--- WHAT YOU NEED TO DO ---
Reproduce the items below word for word, covering the stretch from the very first item through the line containing "percent-button: % is".

--- SOURCE INFORMATION ---
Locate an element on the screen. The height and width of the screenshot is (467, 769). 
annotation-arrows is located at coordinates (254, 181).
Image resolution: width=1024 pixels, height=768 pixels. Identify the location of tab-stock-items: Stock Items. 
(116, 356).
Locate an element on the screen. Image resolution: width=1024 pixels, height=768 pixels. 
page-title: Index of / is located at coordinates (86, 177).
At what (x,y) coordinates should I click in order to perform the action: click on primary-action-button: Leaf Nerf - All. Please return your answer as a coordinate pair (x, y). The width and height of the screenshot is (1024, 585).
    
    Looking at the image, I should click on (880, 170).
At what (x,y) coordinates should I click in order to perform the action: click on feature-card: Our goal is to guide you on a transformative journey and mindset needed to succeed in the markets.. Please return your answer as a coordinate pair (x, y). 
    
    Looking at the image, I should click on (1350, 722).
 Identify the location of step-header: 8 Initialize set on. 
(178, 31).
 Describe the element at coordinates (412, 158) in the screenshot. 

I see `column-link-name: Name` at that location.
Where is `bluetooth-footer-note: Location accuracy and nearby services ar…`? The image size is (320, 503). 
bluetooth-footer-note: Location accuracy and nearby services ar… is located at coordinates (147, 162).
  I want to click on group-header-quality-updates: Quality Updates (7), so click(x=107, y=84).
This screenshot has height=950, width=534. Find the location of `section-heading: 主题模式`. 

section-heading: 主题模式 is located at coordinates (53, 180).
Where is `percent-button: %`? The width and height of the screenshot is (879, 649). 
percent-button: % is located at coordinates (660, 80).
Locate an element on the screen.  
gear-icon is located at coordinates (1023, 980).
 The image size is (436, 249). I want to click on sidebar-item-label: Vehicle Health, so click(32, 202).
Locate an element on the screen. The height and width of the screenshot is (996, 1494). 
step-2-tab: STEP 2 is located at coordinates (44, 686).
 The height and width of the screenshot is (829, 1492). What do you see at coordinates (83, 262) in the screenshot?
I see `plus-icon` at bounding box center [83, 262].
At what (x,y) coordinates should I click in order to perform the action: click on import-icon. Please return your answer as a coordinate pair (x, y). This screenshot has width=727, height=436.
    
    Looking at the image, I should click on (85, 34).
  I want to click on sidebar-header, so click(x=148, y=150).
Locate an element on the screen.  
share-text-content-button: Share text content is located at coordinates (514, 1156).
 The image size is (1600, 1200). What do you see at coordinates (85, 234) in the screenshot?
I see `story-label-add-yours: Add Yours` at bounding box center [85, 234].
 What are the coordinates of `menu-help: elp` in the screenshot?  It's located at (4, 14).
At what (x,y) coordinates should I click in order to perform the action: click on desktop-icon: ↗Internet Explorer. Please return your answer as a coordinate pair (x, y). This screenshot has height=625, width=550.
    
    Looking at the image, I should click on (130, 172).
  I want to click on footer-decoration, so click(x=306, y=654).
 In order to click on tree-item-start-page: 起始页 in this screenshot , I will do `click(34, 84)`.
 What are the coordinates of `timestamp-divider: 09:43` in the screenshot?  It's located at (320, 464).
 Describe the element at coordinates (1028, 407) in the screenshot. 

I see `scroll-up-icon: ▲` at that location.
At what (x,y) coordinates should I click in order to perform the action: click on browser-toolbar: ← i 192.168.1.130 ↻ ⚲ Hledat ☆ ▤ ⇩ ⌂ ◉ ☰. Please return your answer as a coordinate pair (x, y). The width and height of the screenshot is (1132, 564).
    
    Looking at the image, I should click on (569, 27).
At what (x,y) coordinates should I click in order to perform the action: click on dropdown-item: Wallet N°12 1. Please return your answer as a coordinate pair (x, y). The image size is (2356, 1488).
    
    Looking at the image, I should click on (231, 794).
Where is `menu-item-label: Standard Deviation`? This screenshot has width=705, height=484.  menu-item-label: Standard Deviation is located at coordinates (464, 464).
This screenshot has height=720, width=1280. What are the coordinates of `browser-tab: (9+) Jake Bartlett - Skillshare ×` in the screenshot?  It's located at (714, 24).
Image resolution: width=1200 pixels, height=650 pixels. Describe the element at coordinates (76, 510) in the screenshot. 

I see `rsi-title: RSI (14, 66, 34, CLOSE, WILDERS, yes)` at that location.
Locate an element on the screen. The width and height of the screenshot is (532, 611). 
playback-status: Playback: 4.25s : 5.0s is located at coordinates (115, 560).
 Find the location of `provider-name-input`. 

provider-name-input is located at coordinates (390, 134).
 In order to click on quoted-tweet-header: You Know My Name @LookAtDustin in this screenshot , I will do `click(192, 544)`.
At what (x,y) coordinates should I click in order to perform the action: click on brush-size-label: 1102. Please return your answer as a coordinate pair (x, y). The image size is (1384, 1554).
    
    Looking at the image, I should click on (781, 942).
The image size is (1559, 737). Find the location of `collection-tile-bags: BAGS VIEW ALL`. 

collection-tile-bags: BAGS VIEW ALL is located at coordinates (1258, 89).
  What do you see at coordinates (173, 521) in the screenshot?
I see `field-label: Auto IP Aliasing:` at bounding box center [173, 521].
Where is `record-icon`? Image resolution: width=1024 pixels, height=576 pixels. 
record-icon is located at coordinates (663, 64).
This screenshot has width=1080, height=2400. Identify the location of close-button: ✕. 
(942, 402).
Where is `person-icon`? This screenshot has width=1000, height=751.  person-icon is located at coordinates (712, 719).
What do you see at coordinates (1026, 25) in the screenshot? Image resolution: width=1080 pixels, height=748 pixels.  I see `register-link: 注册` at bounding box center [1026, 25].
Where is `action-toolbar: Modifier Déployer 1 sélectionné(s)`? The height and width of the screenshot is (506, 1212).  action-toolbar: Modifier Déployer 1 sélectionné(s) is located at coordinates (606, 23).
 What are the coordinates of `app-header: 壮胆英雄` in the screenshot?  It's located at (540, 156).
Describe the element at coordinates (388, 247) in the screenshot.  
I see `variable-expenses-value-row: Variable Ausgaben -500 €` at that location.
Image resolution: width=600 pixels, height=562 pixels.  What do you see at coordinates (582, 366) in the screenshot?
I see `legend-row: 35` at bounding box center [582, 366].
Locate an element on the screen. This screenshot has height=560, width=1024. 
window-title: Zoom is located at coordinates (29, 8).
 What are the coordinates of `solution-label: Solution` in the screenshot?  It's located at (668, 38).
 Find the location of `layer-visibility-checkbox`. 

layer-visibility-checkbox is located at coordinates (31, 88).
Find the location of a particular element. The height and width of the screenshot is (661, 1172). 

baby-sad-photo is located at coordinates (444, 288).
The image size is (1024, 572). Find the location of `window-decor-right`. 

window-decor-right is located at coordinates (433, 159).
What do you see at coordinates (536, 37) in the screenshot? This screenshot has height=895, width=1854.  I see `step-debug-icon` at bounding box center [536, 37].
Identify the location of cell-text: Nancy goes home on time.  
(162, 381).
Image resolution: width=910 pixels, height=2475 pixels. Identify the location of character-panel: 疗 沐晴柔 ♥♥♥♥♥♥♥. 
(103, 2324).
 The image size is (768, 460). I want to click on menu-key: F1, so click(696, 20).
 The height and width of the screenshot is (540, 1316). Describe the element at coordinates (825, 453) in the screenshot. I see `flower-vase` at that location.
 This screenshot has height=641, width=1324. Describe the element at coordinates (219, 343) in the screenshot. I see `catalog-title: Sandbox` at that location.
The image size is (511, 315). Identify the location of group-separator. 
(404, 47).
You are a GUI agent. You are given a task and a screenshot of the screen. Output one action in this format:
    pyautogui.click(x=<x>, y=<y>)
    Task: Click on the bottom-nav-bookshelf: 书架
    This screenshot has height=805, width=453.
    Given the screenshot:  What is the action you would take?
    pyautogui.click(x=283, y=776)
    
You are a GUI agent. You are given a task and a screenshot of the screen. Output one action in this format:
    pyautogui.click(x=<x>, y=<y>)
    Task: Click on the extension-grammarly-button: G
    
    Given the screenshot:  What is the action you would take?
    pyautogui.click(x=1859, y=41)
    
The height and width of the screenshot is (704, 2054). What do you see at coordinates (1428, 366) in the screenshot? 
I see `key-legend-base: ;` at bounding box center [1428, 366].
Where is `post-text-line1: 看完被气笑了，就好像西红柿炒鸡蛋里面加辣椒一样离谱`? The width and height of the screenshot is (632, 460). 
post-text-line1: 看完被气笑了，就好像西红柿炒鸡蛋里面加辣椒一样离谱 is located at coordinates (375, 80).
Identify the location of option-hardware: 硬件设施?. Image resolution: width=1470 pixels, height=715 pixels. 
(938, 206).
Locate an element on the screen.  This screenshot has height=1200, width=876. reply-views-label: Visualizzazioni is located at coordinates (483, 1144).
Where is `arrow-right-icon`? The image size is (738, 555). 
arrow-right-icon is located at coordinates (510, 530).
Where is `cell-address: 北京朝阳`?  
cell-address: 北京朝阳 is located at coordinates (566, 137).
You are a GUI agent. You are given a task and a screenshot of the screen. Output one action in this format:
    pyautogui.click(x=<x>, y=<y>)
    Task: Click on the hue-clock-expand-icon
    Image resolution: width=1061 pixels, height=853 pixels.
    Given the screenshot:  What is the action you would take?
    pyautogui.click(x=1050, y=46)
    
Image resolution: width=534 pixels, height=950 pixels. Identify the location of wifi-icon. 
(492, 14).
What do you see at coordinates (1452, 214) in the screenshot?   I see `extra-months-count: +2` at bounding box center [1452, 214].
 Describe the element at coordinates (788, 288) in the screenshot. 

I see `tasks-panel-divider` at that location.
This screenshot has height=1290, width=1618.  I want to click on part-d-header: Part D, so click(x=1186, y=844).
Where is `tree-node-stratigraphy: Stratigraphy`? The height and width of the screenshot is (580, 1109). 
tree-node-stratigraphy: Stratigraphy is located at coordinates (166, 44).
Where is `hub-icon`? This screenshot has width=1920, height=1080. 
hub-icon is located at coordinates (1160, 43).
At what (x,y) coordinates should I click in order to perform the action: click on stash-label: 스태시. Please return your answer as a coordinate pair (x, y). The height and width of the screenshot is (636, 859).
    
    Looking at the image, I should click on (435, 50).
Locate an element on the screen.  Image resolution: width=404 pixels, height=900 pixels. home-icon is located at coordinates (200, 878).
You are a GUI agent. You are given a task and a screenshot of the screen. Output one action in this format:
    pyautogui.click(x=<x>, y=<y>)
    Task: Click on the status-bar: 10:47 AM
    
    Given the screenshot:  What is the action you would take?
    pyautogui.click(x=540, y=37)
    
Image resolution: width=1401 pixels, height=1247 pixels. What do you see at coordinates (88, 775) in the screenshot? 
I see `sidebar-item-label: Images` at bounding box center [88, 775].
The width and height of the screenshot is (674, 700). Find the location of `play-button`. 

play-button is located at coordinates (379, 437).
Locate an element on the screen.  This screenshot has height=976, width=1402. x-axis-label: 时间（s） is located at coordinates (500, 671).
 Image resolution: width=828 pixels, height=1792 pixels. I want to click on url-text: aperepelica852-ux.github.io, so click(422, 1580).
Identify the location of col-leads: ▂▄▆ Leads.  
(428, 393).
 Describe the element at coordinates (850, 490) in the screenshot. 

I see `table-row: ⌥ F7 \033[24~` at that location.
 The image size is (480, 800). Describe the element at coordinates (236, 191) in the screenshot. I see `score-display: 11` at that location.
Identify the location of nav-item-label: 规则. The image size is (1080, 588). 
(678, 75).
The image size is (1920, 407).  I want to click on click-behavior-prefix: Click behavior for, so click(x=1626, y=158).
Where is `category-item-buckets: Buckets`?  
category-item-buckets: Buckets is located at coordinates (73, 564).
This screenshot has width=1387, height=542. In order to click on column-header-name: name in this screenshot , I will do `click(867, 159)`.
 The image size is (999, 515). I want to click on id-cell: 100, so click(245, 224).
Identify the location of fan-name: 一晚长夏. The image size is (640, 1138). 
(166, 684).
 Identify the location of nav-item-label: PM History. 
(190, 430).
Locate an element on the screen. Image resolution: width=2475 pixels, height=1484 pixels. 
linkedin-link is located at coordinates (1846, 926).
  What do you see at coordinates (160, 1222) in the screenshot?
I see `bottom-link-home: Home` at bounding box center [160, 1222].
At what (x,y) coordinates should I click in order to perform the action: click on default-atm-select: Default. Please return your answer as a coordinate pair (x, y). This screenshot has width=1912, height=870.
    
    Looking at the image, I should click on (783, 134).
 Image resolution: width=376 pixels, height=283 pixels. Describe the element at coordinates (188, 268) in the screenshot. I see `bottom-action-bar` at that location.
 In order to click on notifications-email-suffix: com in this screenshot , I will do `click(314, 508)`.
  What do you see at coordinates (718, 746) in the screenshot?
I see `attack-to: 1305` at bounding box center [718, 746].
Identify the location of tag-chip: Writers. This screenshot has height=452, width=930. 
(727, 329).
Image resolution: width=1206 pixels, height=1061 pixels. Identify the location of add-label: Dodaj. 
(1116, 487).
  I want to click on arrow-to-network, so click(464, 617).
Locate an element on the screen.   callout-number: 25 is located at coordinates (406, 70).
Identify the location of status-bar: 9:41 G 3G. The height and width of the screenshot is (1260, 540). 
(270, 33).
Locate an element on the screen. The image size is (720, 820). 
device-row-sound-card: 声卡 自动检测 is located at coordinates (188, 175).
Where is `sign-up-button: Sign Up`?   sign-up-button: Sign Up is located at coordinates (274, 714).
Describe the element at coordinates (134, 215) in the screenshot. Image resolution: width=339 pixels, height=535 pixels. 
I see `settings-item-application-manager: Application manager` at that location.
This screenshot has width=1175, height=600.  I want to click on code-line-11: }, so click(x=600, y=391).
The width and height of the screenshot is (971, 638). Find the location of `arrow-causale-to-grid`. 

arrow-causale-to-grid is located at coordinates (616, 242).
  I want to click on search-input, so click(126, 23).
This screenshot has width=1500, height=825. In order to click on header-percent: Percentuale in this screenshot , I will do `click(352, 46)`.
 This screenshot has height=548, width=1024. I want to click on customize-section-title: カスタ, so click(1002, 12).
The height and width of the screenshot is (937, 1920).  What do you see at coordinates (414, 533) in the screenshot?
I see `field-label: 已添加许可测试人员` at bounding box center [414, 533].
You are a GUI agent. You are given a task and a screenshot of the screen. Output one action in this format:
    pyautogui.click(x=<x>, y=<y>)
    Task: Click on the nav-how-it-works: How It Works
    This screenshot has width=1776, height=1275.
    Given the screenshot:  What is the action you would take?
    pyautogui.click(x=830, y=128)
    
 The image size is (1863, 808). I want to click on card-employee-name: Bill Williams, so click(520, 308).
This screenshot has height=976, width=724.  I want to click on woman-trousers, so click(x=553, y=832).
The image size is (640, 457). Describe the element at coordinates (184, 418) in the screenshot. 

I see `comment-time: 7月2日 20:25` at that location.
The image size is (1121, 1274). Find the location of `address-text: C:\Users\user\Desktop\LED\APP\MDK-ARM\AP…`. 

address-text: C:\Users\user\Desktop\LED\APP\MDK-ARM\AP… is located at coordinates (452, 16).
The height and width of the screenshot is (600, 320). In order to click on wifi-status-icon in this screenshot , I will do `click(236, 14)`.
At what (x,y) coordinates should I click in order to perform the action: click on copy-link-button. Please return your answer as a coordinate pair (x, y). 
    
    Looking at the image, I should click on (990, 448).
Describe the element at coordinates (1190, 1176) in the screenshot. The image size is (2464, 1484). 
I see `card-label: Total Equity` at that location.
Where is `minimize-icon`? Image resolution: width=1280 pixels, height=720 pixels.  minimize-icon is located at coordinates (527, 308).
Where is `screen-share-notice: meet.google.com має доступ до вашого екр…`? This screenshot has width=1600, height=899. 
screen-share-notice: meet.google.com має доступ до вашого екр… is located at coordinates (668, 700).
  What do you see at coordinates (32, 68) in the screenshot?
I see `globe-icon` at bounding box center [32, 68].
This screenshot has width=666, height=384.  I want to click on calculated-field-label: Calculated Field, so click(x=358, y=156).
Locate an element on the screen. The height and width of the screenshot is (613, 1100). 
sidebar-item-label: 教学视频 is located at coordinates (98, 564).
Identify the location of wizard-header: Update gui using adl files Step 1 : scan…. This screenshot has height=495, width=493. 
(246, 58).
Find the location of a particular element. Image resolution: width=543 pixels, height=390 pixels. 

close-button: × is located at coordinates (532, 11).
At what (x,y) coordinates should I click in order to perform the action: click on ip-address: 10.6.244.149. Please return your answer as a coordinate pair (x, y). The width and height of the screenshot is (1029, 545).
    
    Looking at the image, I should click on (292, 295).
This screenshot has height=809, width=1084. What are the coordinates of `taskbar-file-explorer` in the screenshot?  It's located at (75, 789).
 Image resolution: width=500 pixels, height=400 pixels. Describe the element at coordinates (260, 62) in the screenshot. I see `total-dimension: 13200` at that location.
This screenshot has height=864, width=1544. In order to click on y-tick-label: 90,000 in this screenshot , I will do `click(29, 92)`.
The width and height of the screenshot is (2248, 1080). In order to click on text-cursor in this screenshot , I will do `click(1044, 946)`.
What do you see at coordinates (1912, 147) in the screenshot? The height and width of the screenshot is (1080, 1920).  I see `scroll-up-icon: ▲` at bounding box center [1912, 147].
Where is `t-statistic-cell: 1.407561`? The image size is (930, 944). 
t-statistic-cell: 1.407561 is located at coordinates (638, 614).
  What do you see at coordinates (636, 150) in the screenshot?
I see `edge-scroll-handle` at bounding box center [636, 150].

--- RESULT ---
Locate an element on the screen. The height and width of the screenshot is (467, 769). 
annotation-arrows is located at coordinates (254, 181).
Image resolution: width=1024 pixels, height=768 pixels. Identify the location of tab-stock-items: Stock Items. 
(116, 356).
Locate an element on the screen. Image resolution: width=1024 pixels, height=768 pixels. 
page-title: Index of / is located at coordinates (86, 177).
At what (x,y) coordinates should I click in order to perform the action: click on primary-action-button: Leaf Nerf - All. Please return your answer as a coordinate pair (x, y). The width and height of the screenshot is (1024, 585).
    
    Looking at the image, I should click on (880, 170).
At what (x,y) coordinates should I click in order to perform the action: click on feature-card: Our goal is to guide you on a transformative journey and mindset needed to succeed in the markets.. Please return your answer as a coordinate pair (x, y). 
    
    Looking at the image, I should click on (1350, 722).
 Identify the location of step-header: 8 Initialize set on. 
(178, 31).
 Describe the element at coordinates (412, 158) in the screenshot. 

I see `column-link-name: Name` at that location.
Where is `bluetooth-footer-note: Location accuracy and nearby services ar…`? The image size is (320, 503). 
bluetooth-footer-note: Location accuracy and nearby services ar… is located at coordinates (147, 162).
  I want to click on group-header-quality-updates: Quality Updates (7), so click(x=107, y=84).
This screenshot has height=950, width=534. Find the location of `section-heading: 主题模式`. 

section-heading: 主题模式 is located at coordinates (53, 180).
Where is `percent-button: %`? The width and height of the screenshot is (879, 649). 
percent-button: % is located at coordinates (660, 80).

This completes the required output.